Gracias a esta campaña, los empleados de BOIRON han organizado un mercadillo solidario para comprar y dar una nueva vida útil a los ordenadores que la compañía iba a renovar debido a su antigüedad. El dinero recaudado se destinará a mejorar la planta de psiquiatría infanto-juvenil del hospital madrileño.
El proyecto de CurArte persigue acondicionar la planta de la unidad de psiquiatría para niños y adolescentes del Hospital Gregorio Marañón, un área donde están ingresados pacientes de entre 12 y 17 años, con patologías psiquiátricas graves, que no pueden ser tratados en casa. Con este proyecto, los niños y adolescentes podrán convivir en un entorno más amigable y adecuado para ellos, donde puedan desarrollar su día a día sin tener la sensación de que están en un hospital.

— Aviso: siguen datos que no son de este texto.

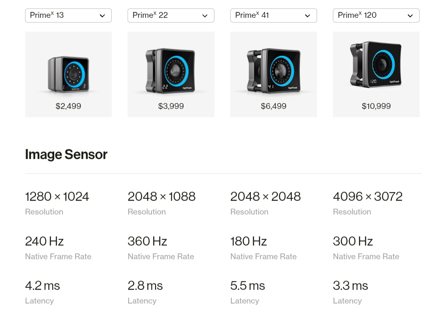The width and height of the screenshot is (447, 309).
Task: Click the $2,499 price label
Action: coord(68,106)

BOIRON logró que fuesen comprados, íntegramente, los 80 ordenadores que se vendían, promoviendo el reciclaje y la sostenibilidad entre sus empleados. Asimismo, en total, los trabajadores de BOIRON reunieron hasta 3.654 euros para la Fundación CurArte.
Esta iniciativa ha resultado todo un éxito y así lo corrobora Arrate Jimeno, directora del Área de Desarrollo de Personas en BOIRON, que cuenta que, “además de contribuir a un fin solidario, con esta campaña también queríamos fomentar el reciclaje, dando una segunda vida a nuestros equipos informáticos, y potenciar la comunicación interna”.